When Apple announced its revamped Mac Pro for $5,999 and Apple Pro Display XDR 32-inch 6K monitor for $4,999, there wasn't any doubt this machine was meant for serious professionals.

When they went on sale Tuesday, we learned a little more. Aside from learning the most expensive Mac Pro can cost more than a Tesla Cybertruck, the other thing we learned was that an optional feature for the Apple Pro Display will require some special handling.

A new support document released on Apple's website Tuesday said that a "nano-texture" version of its screen, which has special particles etched into the screen to scatter light in a way that makes the screen easier to read if you're using it in the field or near a stage, can't be cleaned with a typical cloth and water. In this case, the nano-texture version of Apple's screen -- which costs $1,000 more than the more standard glass option -- will come with a special "polishing cloth."

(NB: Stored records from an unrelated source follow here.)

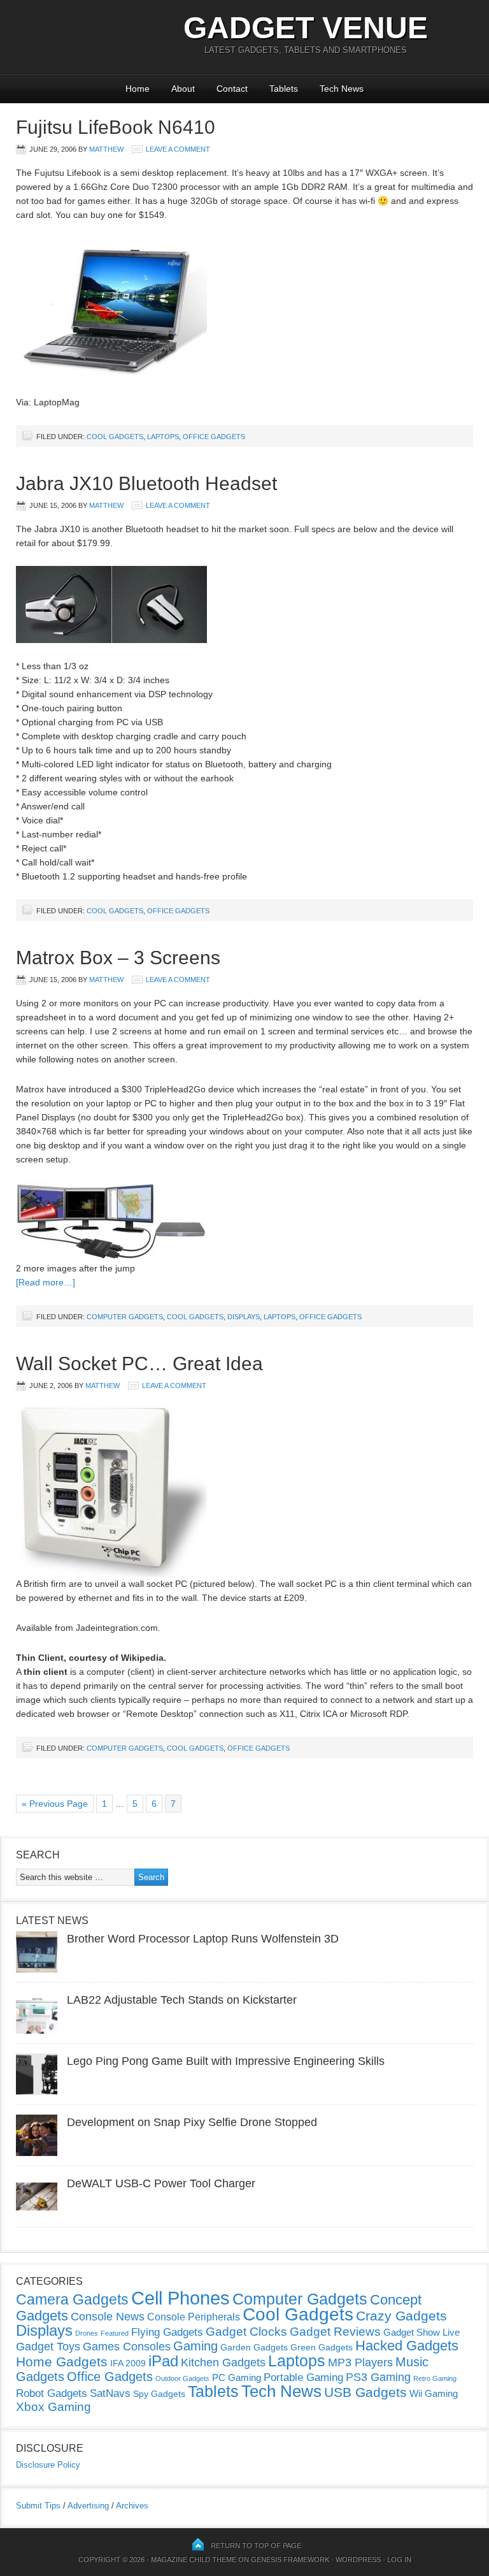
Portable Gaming (303, 2377)
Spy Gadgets (159, 2394)
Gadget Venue (305, 28)
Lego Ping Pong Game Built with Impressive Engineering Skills (226, 2061)
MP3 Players (360, 2362)
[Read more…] (45, 1282)
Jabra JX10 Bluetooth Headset (146, 483)
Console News (108, 2316)
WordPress (358, 2559)
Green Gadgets (321, 2347)
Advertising (88, 2505)
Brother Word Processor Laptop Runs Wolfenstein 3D (203, 1938)
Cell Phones (180, 2297)
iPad (163, 2361)
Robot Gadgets (51, 2393)
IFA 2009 (128, 2363)
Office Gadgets (214, 436)
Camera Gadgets (72, 2299)
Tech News (342, 88)
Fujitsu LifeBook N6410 (115, 127)
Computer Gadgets (125, 1317)
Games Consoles (127, 2346)
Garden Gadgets (254, 2347)
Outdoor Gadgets (182, 2378)
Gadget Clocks (246, 2331)
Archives (132, 2505)
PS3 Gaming (378, 2377)
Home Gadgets (62, 2361)
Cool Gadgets (115, 436)
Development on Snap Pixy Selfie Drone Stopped (192, 2122)
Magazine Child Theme (193, 2559)
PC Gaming (236, 2377)
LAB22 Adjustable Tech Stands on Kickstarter (182, 2000)
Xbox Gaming (53, 2406)
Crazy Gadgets (401, 2315)
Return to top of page (256, 2545)
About (183, 88)
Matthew (106, 149)
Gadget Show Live (421, 2332)
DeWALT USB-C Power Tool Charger (161, 2183)
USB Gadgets (365, 2392)
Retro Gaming (435, 2378)
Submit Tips (38, 2505)
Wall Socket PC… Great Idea (139, 1363)
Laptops (163, 436)
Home (137, 88)
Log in (399, 2559)
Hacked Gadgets (406, 2346)
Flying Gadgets (167, 2332)
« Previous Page (55, 1803)
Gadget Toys (48, 2346)
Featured (115, 2333)
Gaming (195, 2346)
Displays (243, 1317)
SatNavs (110, 2393)
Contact (232, 88)
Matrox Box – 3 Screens (118, 957)
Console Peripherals (193, 2317)
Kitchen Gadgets (223, 2362)
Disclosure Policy (48, 2465)
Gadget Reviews (335, 2331)
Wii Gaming (433, 2393)
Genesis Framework (290, 2559)
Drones (86, 2333)
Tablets (283, 88)
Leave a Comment (178, 149)
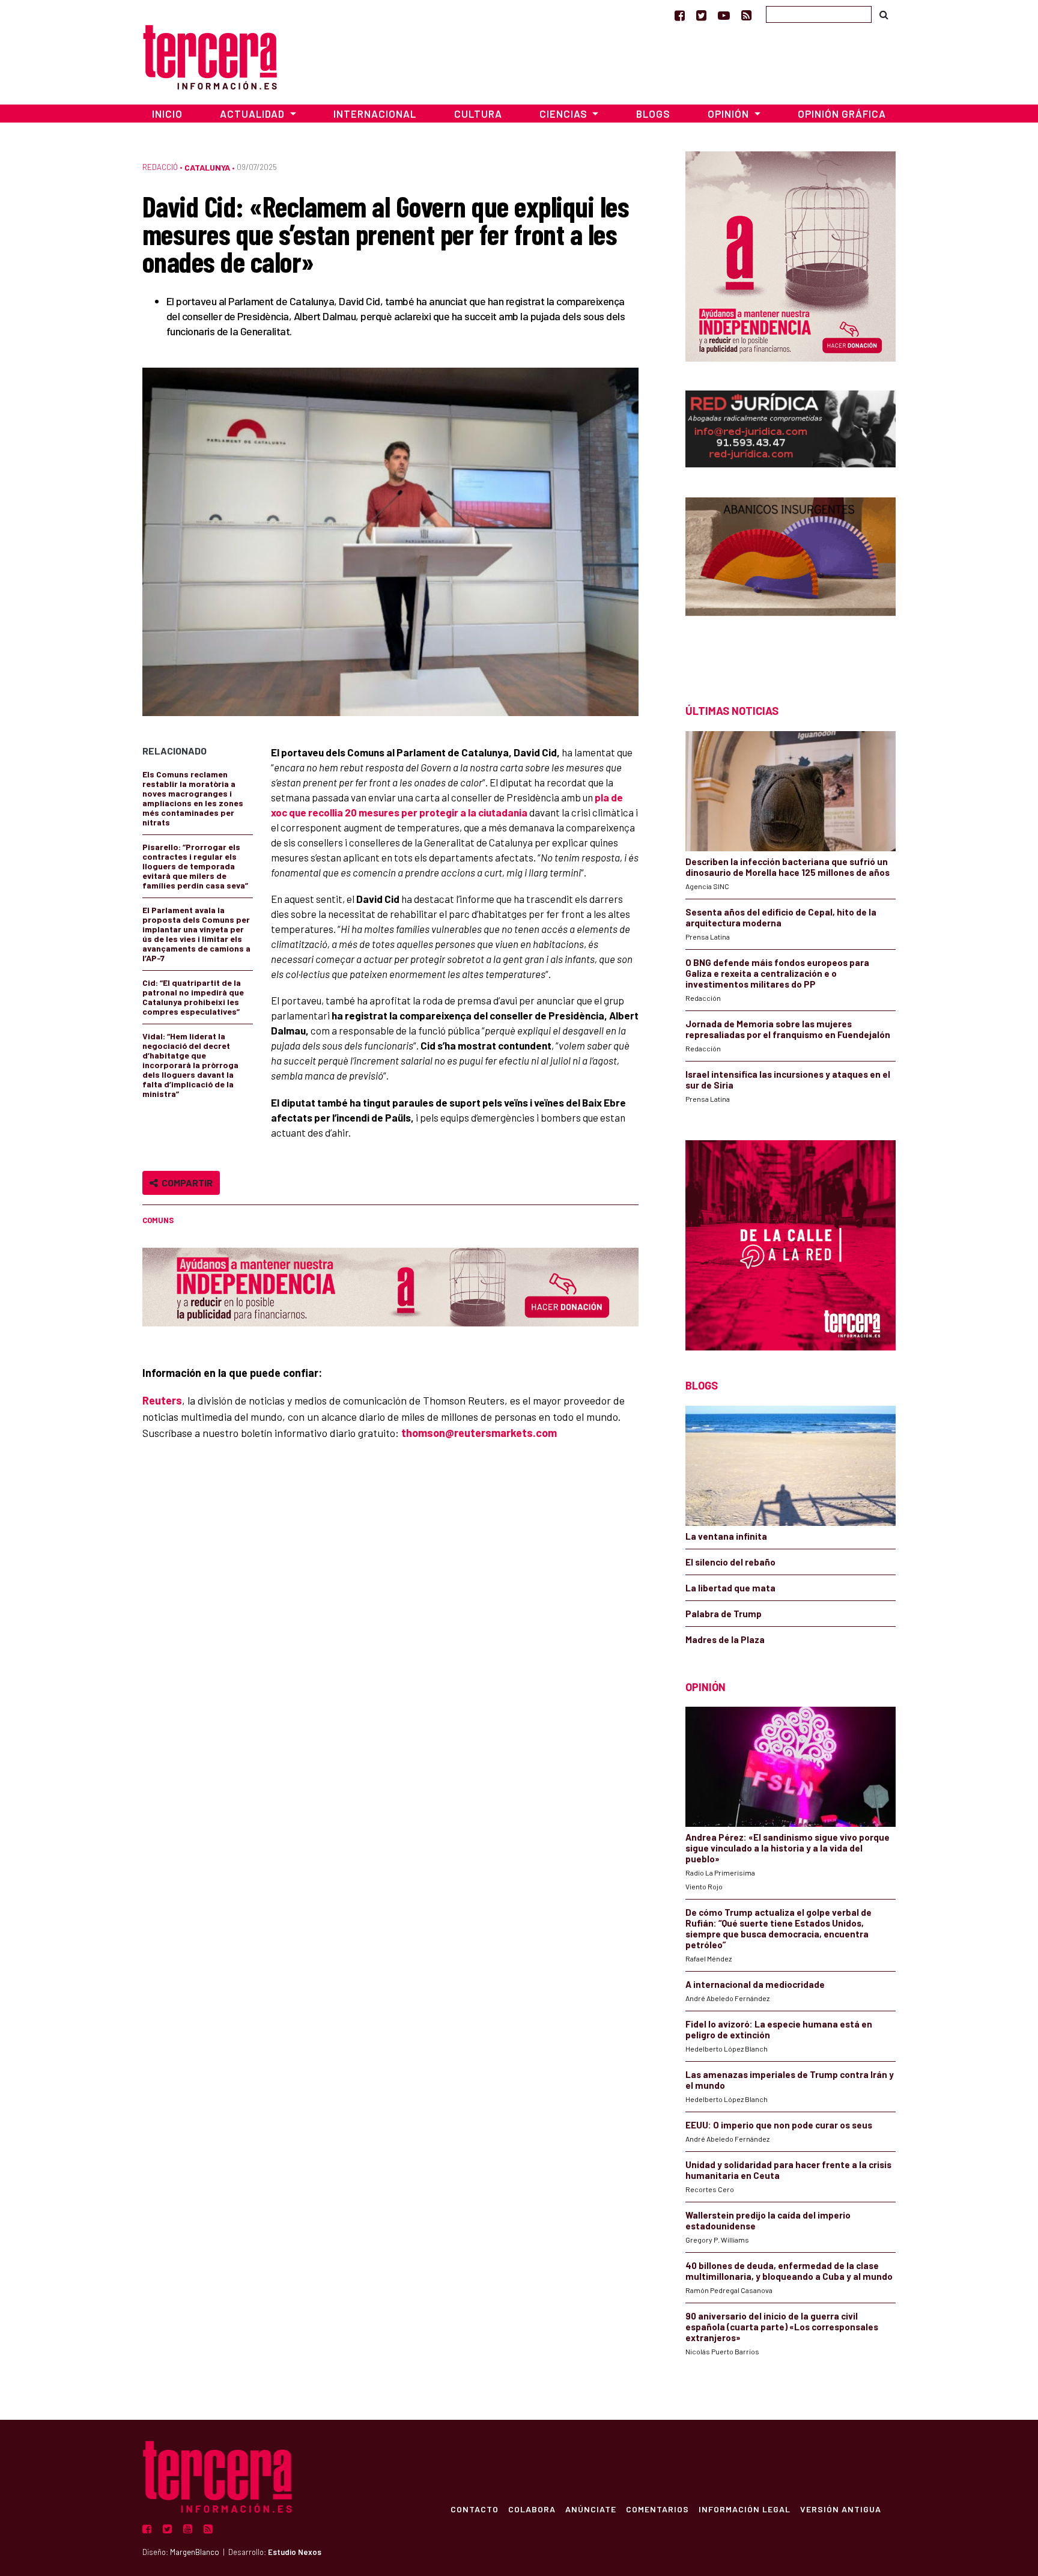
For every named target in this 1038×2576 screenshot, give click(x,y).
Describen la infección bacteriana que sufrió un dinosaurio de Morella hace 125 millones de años (787, 867)
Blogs (653, 114)
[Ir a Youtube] (724, 15)
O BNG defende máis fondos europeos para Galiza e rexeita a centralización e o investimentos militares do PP (777, 973)
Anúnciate (590, 2509)
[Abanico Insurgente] (790, 579)
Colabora (532, 2509)
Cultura (478, 114)
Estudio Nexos (294, 2552)
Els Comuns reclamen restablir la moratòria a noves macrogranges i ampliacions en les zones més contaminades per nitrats (192, 798)
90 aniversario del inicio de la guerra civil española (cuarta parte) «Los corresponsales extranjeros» (781, 2326)
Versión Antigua (840, 2509)
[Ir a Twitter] (701, 15)
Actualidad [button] (253, 114)
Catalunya (207, 167)
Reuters (162, 1400)
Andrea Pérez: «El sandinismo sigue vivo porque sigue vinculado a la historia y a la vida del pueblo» (787, 1848)
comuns (158, 1220)
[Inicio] (210, 55)
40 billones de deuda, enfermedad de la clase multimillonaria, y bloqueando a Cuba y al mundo (789, 2271)
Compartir (185, 1182)
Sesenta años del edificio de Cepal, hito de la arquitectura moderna (780, 917)
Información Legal (745, 2509)
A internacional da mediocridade (755, 1984)
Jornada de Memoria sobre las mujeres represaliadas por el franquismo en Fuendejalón (787, 1029)
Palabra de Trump (723, 1613)
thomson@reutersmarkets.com (479, 1432)
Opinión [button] (729, 114)
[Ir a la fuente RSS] (746, 15)
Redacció (160, 167)
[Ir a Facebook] (680, 15)
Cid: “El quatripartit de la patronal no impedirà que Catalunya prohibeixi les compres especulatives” (193, 996)
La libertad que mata (730, 1587)
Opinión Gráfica (842, 114)
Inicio (167, 114)
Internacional (374, 114)
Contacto (475, 2509)
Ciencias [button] (564, 114)
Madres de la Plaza (725, 1639)
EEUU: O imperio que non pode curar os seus (778, 2124)
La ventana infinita (726, 1536)
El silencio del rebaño (730, 1562)
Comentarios (657, 2509)
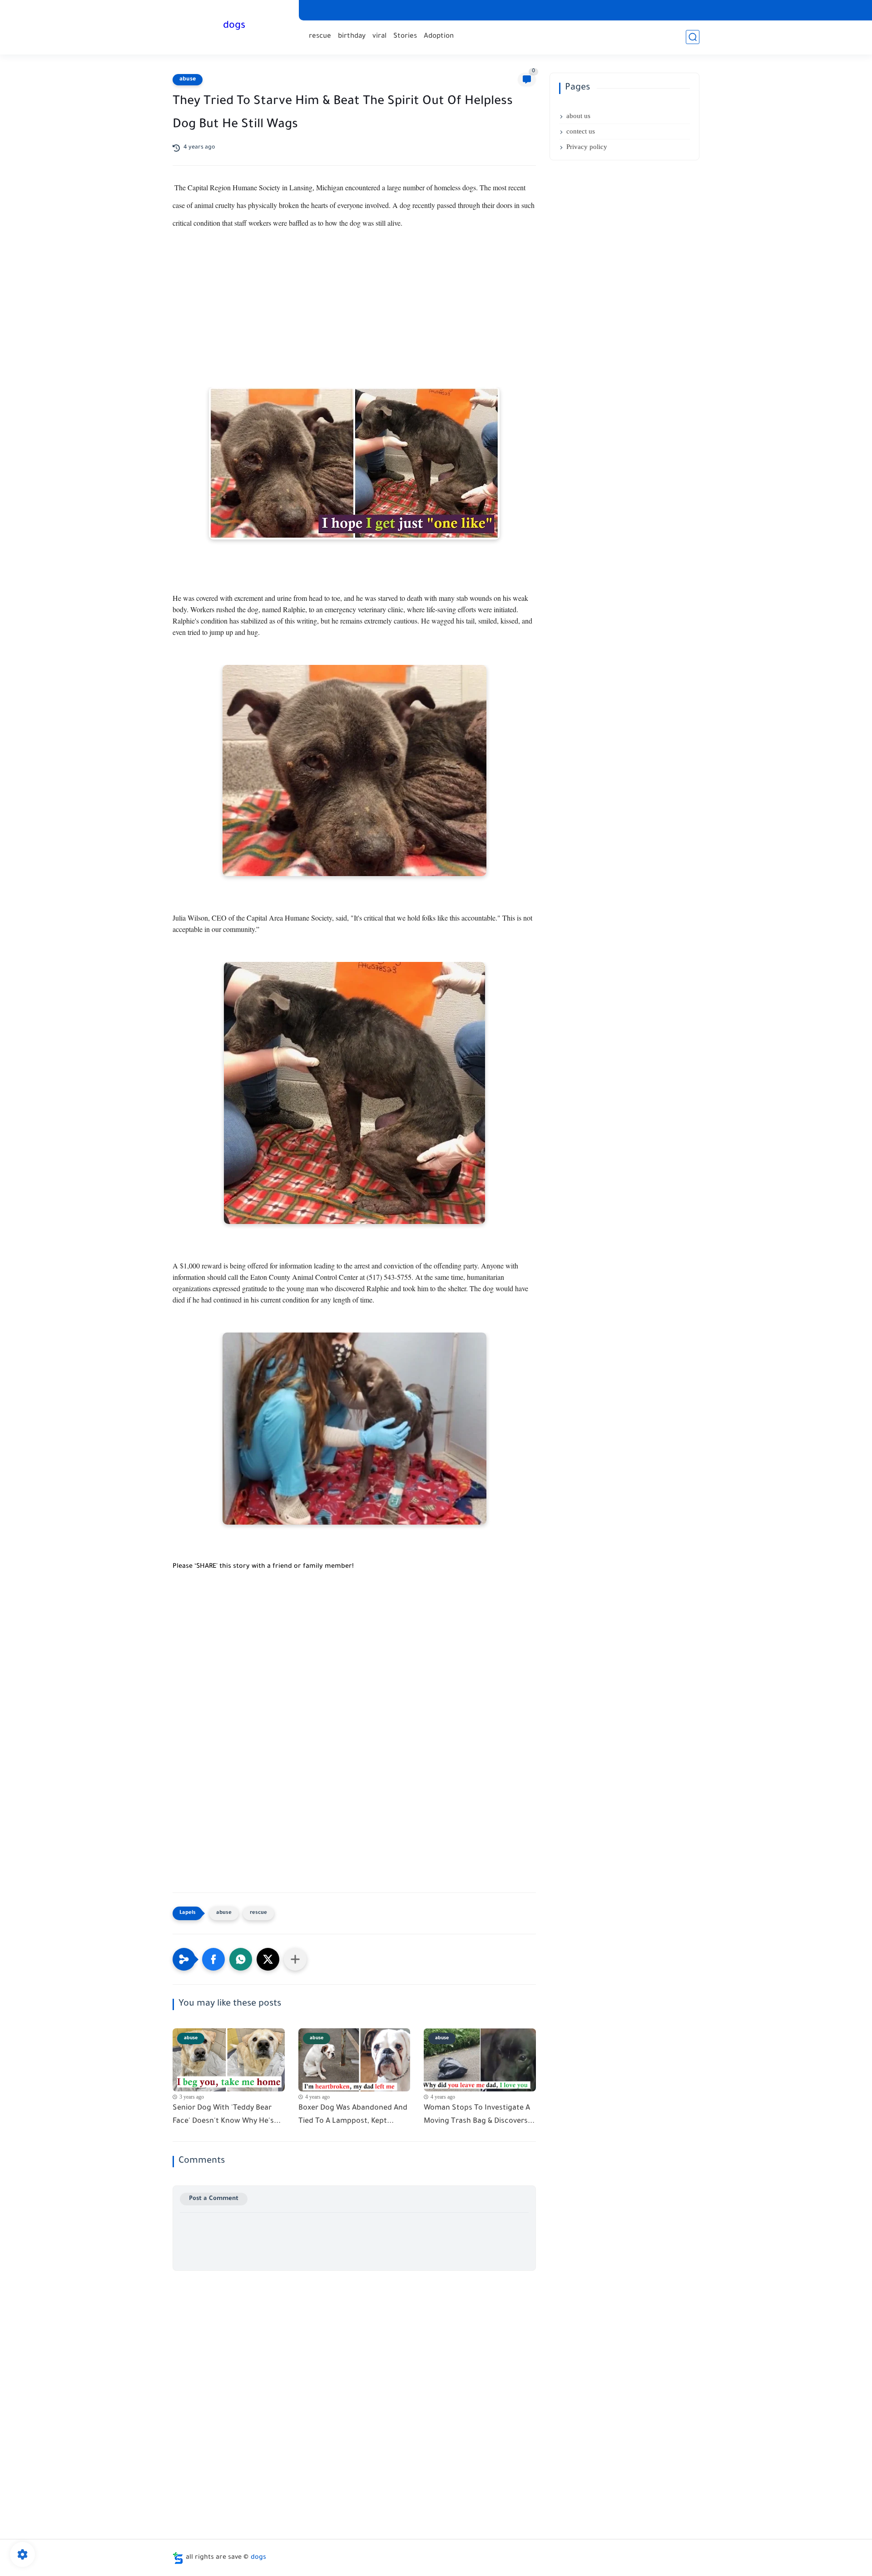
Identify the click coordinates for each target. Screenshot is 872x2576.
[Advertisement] (354, 318)
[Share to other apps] (295, 1959)
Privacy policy (586, 146)
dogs (234, 26)
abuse (187, 79)
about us (578, 115)
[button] (213, 1959)
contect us (580, 131)
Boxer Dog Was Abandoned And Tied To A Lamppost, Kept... (352, 2114)
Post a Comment (213, 2198)
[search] (692, 37)
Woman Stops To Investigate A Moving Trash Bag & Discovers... (479, 2114)
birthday (352, 36)
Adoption (439, 36)
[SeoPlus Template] (178, 2558)
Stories (405, 36)
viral (379, 36)
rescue (320, 36)
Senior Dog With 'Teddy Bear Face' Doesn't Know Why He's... (227, 2114)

"Use only the dry polishing cloth that comes with your display to wipe dust or smudges off the screen," Apple wrote on the support document. "Don't add water or use other liquids to clean the nano-texture glass."

Watch this: Everything Apple announced from its WWDC 2019 keynote

If you happen to misplace or lose your cloth, Apple said you can contact its support staff for a new one. (And if you need to clean the polishing cloth, Apple asks you hand-wash and line dry.)

Apple warning customers to use a special cloth isn't the only time the company's asked its customers to treat its premium products differently. The original iPhone in 2007, for example, had a headphone port that didn't fit many popular headphones without a special extension cord. 

For the Apple Pro Display XDR, the company also warns customers not to use compressed air to clean the screen's "cheese grater" enclosure. Whether the screen requires any other special handling will be yet to be seen. The company didn't immediately respond to a request for comment.